Others refer to it as the Polish name Chernobyl, because the secrecy that has clouded it has given rise to mysteries and stories about disturbing radioactive elements similar to what happened at the ill-fated Ukrainian nuclear power plant, Chernobyl, whose surroundings were evacuated.

Today, however, Burnie Solino, in the West Pomerania region of northern Poland, is an exciting travel destination for adventure seekers looking to explore a beautiful natural area and a relatively unknown Soviet hotspot with a very dark past.

Reaching this city from Szczecin, the region's capital, requires a long journey through the rural lowlands of Poland, a region that also bears the legacy of the Cold War.

Thousands of military personnel

Last year, tens of thousands of soldiers poured into the region, taking advantage of the cover provided by the landscape of lakes and dense forests for the "Defenders of Europe 20" exercise, which is considered the largest military exercise on the continent in a quarter of a century.

Before the collapse of the Soviet Union in 1991, this place was only available to those with a special pass.

The other Soviet officials pretended they knew nothing about him.

At the height of the Cold War, approximately 12,000 Soviet soldiers were stationed in the Burnie Solino military complex.

They are part of the Northern Group of Forces present in Poland under the Warsaw Pact Agreement between the Soviet Union and the Eastern Socialist Republics.

Armed Forces Complex

"It was a huge site for a complex of forces and military facilities," says the owner of the local museum in Burnie Solino, Weslaw Bartoschek.

"After 1945, when the Soviets seized the place, the complex became part of the military plans of the Warsaw Pact, which included intensive training prepared by the ground and air forces to invade the West," he added.

"There was only one road leading here, and one railroad track ended up in the mysterious city behind the electrified walls," he continues.

And it seemed that the people who lived near Borneo Solino were too afraid to even mention this area.

Even before the Soviets arrived, the city was largely off-limits to the public.

Global struggle

When the region was part of Germany before World War II, the city was known as Grossborn, and is being used as a military base and training ground, and a picture of the Nazi leader, Adolf Hitler, was taken while visiting the city in 1938. In 1939, Panzer forces stationed here launched under command General Heinz Guderian's attack on Poland, which led to a world conflict, and was later used to house prisoners of war.

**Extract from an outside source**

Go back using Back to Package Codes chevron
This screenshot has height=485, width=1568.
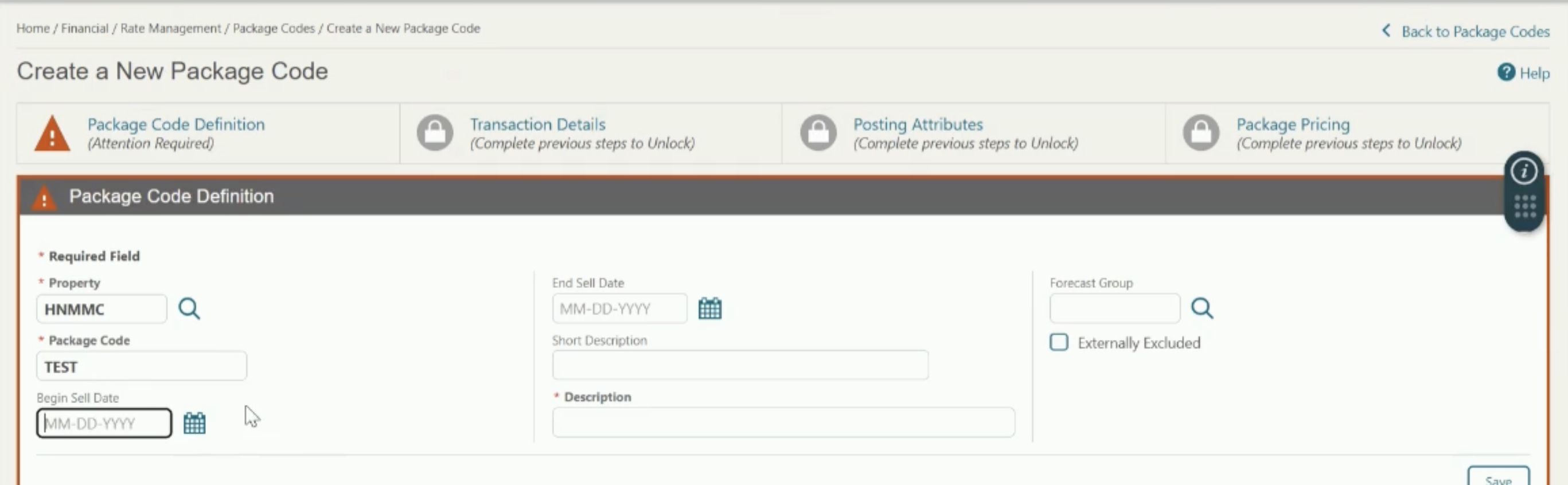click(1386, 30)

Bartoschek says the area is popular with tourists during the summer season.

He likes to tell them the story of a mysterious tunnel running under the hospital, connecting a room used for autopsy to a railroad.

Researchers are still not sure what the tunnel is for.

Nowadays, Burnie Solino is a residential area.

After the Soviets left, the barracks were converted into apartments, and the railroad was removed and diverted into a major road.

“People came to Born from other parts of Poland because the apartments were so cheap,” says Bartoszik, and at the moment about 5,000 people live here.

Some important buildings have been restored and refurbished over the years, including a Soviet-era hospital that was intact and refurbished, and another building in the city center that is now a nursing home and a MS rehabilitation unit.

The city still has traces of the past.

Some buildings, like the grand structure that once housed the Veterans Club, are now cracked and in need of renovation, and the marble walls speak of their former glory.

The city hopes to attract investors by marketing itself as a destination for tourists looking to explore the surrounding wildlife and perhaps see a piece of Soviet history.

Pine and oak forests are filled with lakes, streams, rivers and ponds, ideal for cycling and hiking during the summer season, and rich in wildlife, including wild boars, deer and pheasants.

Before the collapse of the Soviet Union in 1991, this place was only available to those who had a pass ... and Soviet officials pretended that they knew nothing about it.